In luogo del solito fregio sul frontone si apre talora una finestrella con balcone avente il parapetto in legno intagliato.
Anche i comignoli che nel primo tratto della valle sono di tipo comune, qui s'imprimono di un carattere particolare che poi si afferma maggiormente risalendo la valle. Sono formati da un massiccio dado in muratura con una volticella superiore, spesso sostituita da una larga lastra di lamiera coi bordi leggermente ripiegati (fig. 2).
Nella piazza inferiore del paese vi ha un esempio di facciata con decorazione di carattere neoclassico formata da due grandi lesene reggenti una fascia che rincorre la linea del frontone. Questo tipo è, nella valle, abbastanza comune.
Le recenti e le nuove costruzioni, per fortuna poche, tendono a forme allemanniche, o accentuano il carattere autoctono con risultato non sempre felice.
I contorni, delle finestre in rilievo di semplice malta, così comuni nella valle dell’Isarco, non sono frequenti e si presentano tutt’al più contenuti entro rozzi profili architettonici.
La sinfonia dei colori e dei fiori qui raggiunge la sua più alta espressione: geranei di tutte le gradazioni, campanule che si avviticchiano alle spranghe dei rustici, e ricadono in un molle abbandono nel rigoglio della fioritura. E tra i fiori, con insaziata voluttà, colori ancora più accesi e vibrati, in grosse sfere di vetro verdi, rosse e azzurre molto in voga in tutta la valle.
Avvicinandosi a S. Cristina s’incontra un edificio in istato di doloroso abbandono (fig. 2). Il tetto, molto sporgente, manca della trave di sostegno verso la facciata, sì che rimangono isolate nel muro una mensola ben sagomata presso il colmo e, lateralmente, due mensoline a dado, lavorate in basso a punta di diamante.
Il tetto è dominato da un ampio comignolo con copertura in lamiera.
La decorazione è di un colore rosso cupo, con sfumature gialle lungo i contorni. Al centro della facciata si stende una gustosa cartella dove si legge la data 1672 e il simbolo alfaomega.
Presso la porta d’ingresso, sotto l’intonaco sgretolato, s’intravvede una ghiera d’arco circolare.
L’uscio di legno presenta guarnizioni in ferro ben profilate.
Tipo assai comune è quello rappresentato dalla fig. 3.
Ha la fronte molto estesa. Le aperture delle finestre, contornate di verde, sono disposte senza simmetria.
Nel mezzo del frontone si osserva una cartella a linee azzurre e viola. Agli angoli scaturiscono curiosi zampilli di fiori, di carattere assai primitivo, quali si osservano ancora su alcune vecchie maioliche del luogo. Nel mezzo è il solito simbolo religioso, e il monogramma di Maria ingegnosamente combinato.

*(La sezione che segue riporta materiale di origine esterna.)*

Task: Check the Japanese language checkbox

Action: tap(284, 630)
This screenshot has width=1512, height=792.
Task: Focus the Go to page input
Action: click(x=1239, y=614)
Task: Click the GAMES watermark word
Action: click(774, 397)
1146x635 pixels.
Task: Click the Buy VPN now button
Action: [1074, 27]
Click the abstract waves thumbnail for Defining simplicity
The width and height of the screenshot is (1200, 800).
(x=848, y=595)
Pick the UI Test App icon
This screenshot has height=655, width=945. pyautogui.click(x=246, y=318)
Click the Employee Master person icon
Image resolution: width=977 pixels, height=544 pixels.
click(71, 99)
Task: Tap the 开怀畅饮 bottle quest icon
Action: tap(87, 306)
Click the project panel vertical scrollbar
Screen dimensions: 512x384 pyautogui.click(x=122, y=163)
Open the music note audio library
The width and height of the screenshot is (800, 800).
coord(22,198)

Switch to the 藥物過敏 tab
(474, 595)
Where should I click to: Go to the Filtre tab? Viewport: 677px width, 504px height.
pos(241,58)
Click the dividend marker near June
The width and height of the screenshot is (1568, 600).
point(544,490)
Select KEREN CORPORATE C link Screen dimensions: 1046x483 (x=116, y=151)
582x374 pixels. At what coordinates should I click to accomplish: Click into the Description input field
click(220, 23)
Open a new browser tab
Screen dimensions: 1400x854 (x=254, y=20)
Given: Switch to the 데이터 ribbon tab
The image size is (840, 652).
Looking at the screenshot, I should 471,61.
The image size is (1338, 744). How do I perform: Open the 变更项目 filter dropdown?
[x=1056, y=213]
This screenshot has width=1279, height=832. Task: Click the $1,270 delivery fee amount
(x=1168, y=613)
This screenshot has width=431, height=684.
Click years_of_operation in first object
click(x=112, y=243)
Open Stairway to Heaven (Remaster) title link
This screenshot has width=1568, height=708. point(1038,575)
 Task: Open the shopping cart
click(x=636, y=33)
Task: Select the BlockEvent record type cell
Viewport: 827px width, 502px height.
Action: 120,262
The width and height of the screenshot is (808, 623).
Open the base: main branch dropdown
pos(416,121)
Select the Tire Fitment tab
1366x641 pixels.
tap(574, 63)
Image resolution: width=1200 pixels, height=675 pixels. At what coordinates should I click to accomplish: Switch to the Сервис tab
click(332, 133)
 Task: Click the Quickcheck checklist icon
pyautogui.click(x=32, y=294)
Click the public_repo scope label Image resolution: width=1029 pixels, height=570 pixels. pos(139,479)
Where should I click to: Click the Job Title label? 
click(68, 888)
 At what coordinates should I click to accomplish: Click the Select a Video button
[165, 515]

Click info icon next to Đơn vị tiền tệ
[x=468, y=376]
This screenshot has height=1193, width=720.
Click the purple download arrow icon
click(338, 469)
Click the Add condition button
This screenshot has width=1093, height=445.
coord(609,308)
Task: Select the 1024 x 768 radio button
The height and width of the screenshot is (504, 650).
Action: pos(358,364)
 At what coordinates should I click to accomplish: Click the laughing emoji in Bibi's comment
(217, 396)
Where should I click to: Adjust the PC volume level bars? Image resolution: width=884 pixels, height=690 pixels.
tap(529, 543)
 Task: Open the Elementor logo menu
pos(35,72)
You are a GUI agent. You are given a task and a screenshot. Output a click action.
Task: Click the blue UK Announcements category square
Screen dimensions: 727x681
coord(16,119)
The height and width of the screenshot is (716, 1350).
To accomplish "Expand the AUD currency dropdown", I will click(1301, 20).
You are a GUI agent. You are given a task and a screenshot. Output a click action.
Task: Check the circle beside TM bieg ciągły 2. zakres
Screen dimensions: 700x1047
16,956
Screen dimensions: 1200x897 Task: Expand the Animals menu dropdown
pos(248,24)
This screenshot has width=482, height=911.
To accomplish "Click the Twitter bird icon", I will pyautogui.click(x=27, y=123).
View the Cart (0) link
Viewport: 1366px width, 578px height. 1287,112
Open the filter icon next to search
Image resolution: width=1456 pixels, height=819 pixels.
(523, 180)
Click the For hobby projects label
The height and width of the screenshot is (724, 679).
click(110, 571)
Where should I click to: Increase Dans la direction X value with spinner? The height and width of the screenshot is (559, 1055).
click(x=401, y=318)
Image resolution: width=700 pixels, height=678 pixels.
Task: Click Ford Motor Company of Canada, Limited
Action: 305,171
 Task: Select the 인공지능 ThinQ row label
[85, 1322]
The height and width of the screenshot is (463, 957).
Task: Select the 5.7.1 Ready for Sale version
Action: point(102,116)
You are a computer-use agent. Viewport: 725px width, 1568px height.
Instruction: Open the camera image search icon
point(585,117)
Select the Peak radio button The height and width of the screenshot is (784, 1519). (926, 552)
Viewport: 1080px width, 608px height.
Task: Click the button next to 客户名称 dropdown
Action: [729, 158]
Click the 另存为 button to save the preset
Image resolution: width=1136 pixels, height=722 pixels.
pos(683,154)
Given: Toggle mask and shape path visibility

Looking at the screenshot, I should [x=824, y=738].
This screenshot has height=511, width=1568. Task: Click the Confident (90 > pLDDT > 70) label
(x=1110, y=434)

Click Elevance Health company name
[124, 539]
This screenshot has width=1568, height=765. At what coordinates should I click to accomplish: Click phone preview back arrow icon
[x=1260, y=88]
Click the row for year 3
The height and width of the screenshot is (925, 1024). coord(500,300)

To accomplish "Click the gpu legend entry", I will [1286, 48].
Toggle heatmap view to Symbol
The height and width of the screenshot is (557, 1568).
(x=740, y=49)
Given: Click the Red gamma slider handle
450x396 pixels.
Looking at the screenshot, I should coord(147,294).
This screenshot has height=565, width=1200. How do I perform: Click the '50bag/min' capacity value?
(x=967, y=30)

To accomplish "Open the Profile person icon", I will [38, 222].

Questi motivi sono assai frequenti nella valle. S’incontrano pure su vecchie caratteristiche cassapanche rozzamente intagliate.
Non lungi da questo edificio, fresco di colore e ben conservato, attrae l’attenzione un gruppo di case tra le più antiche della valle.
Sono formate da piano terreno e primo piano; presentano un tetto assai ampio, e sporgente, con sporgenza maggiore in corrispondenza al colmo.
Sopra la porta piccola e arcuata di una di esse, in una nicchietta con un’immagine assai deperita, si legge il simbolo I. H. S. e una data. Un’altra (fig. 4), in un riquadro sovrastante la porta architravata, sotto uno scudetto di pietra in cui è rilevata l’immagine di un uccello che con le zampe afferra una lucertola mentre col becco eleva un ramoscello d’albero, presenta la seguente iscrizione esattamente riportata:

EGO MELCHIOR FEGELE DE CAPIDONA PLEBANVS ET MISSANIS GARDENE TVNC TEPORIS EDIFICAVIT ISTAM DOMVM ANNO DOMINI
MDXLIIII

Presso S. Cristina s’incontra la casa illustrata dalla fig. 5, l’attuale albergo Socrèp.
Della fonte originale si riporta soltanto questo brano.